President Muhammadu Buhari on Tuesday said the poor performance of the 2019 budget was due to decline in oil and non-oil sources and dwindling revenue from Value Added Tax (VAT).

Buhari stated this in Abuja when he presented the 2020 appropriation bill to the joint session of the National Assembly. The appropriation bill titled, “Budget of Sustaining Growth and Job Creation”,Buhari said the projected revenue for 2019 felt short of actual receipts.

“The 2019 ‘Budget of Continuity’ was based on a benchmark oil price of $60 per barrel, oil production of 2.3 mbpd and an exchange rate of N305 to the United States dollar.
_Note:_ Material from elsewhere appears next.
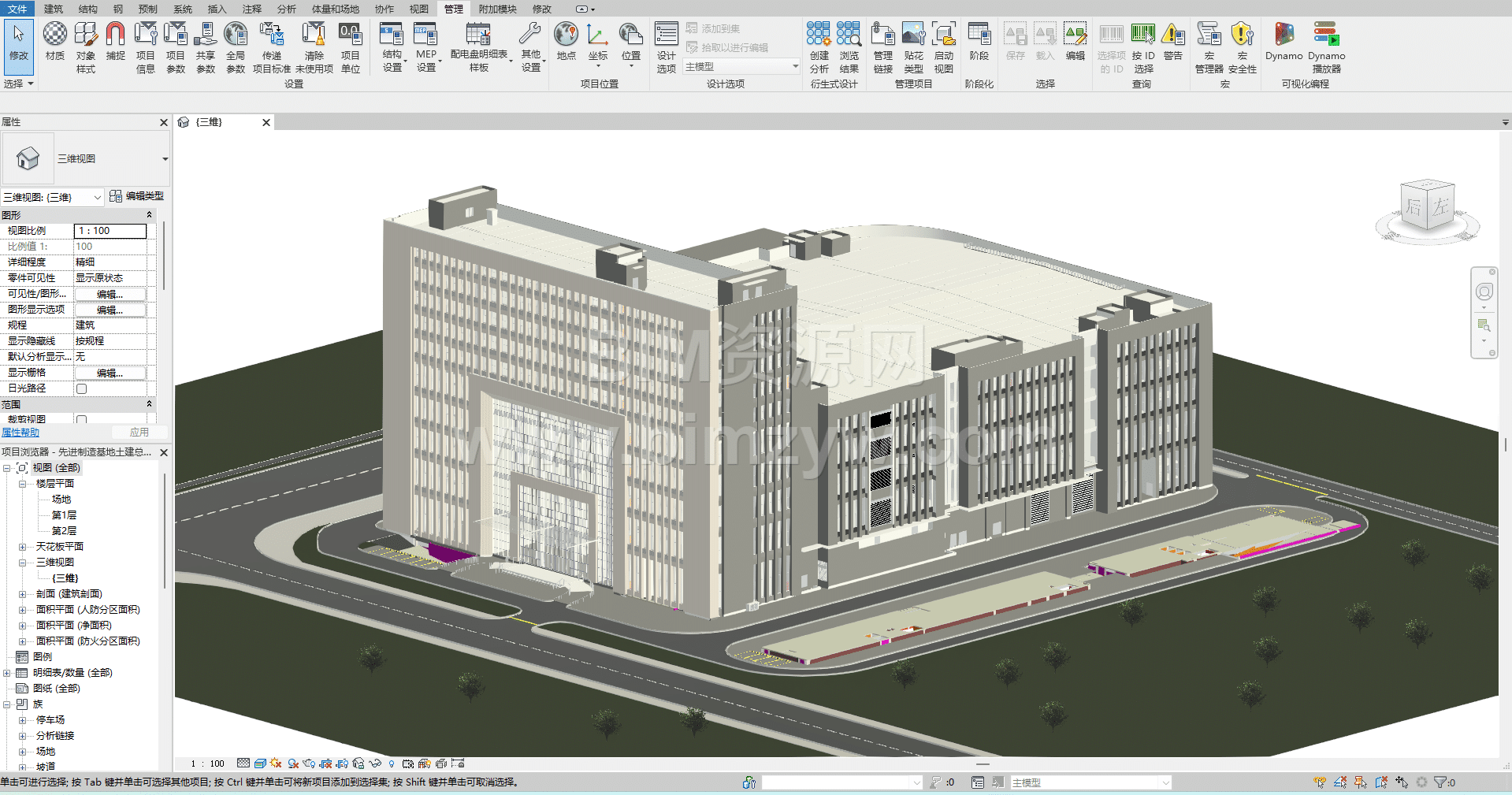
Task: Toggle the 裁剪视图 checkbox
Action: coord(81,420)
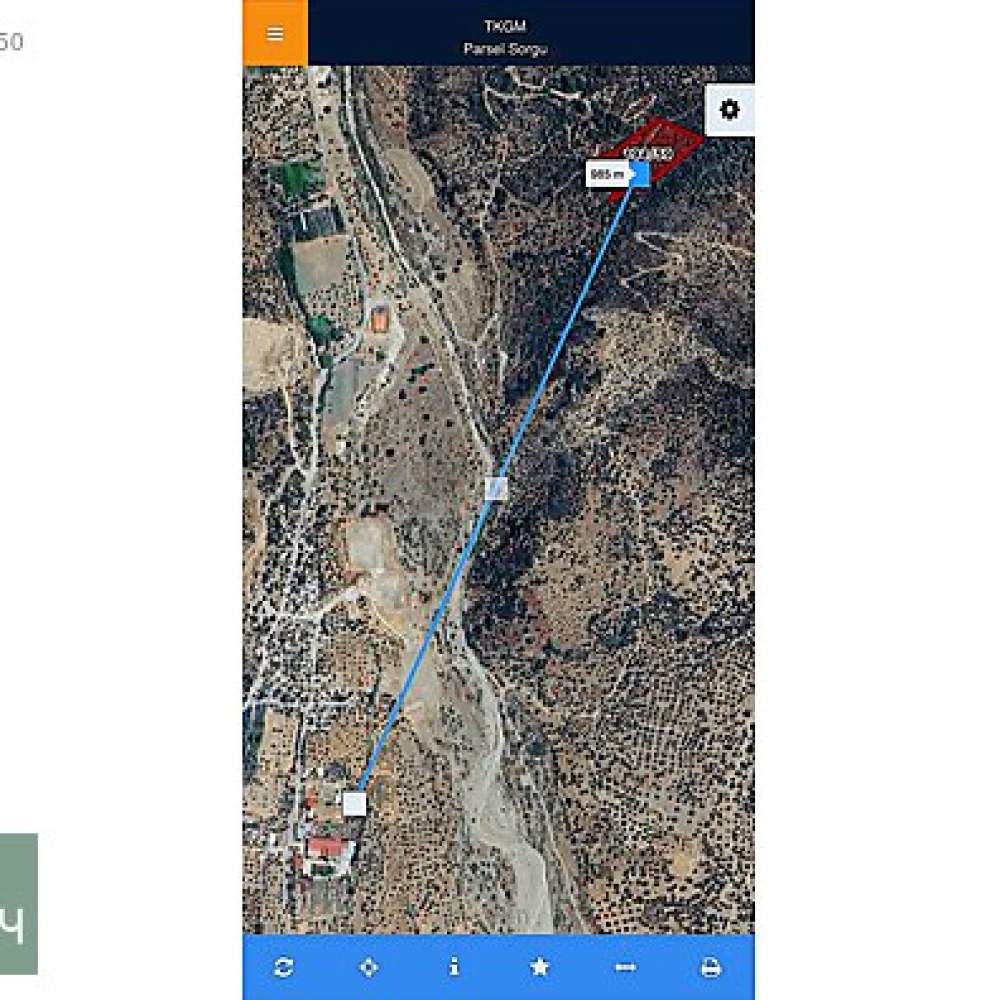This screenshot has height=1000, width=1000.
Task: Open the orange hamburger menu
Action: [x=275, y=33]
Based on these parameters, we projected a deficit of N1.918 trillion or 1.37 per cent of Gross Domestic Product.

“As at June 2019, Federal Government’s actual aggregate revenue (excluding government-owned enterprises) was N2.04 trillion. This revenue performance is only 58 per cent of the 2019 budget’s target due to the underperformance of both oil and non-oil revenue sources. Specifically, oil revenues were below target by 49 per cent as at June 2019.

“This reflects the lower-than-projected oil production, deductions for cost under-recovery on supply of premium motor spirit (PMS), as well as higher expenditures on pipeline security/maintenance and frontier exploration.”

Giving further details, the president noted: “Daily oil production averaged 1.86 mbpd as at June 2019, as against the estimated 2.3 mbpd that was assumed. This shortfall was partly offset as the market price of Bonny Light crude oil averaged $67.20 per barrel, which was higher than the benchmark price of $60.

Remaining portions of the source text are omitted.